EXTRACT:
The 2017 Albuquerque mayoral election was a nonpartisan election, held on October 3 and November 14 2017, to choose the next mayor of Albuquerque, New Mexico. Richard J. Berry, the incumbent mayor, did not seek reelection. This was the first mayoral election in Albuquerque without an incumbent candidate in twenty years. All candidates ran on the same ballot. No candidate reached 50% of the vote in the initial round held on October 3, and so a runoff election was held November 14 between the top two finishers.

The race was non-partisan (i.e., party affiliations do not appear on the ballot). However, "although the election is nonpartisan, a candidate’s political affiliation obviously can play a role in the campaign." In order to appear on the ballot, a candidate must collect 3,000 signatures from Albuquerque registered voters and submit them to the city clerk's office.

The maximum allowed campaign contribution that may be given to a candidate is $5,193 per person or company, which is 5% of the mayor's salary.

RECORDED INFORMATION:

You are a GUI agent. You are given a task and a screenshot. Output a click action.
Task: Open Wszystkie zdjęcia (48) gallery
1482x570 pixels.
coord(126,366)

WHAT THIS TASK INVOLVES: Please list every figure in the text on the 2017 Albuquerque mayoral election that is written in numerals, apart from dates and years, and say what each one measures.

WRITTEN SOLUTION:
- 50%: the share of the vote a candidate had to reach to avoid a runoff
- 3,000: the number of signatures from Albuquerque registered voters needed to appear on the ballot
- $5,193: the maximum campaign contribution per person or company
- 5%: the share of the mayor's salary that sets the contribution limit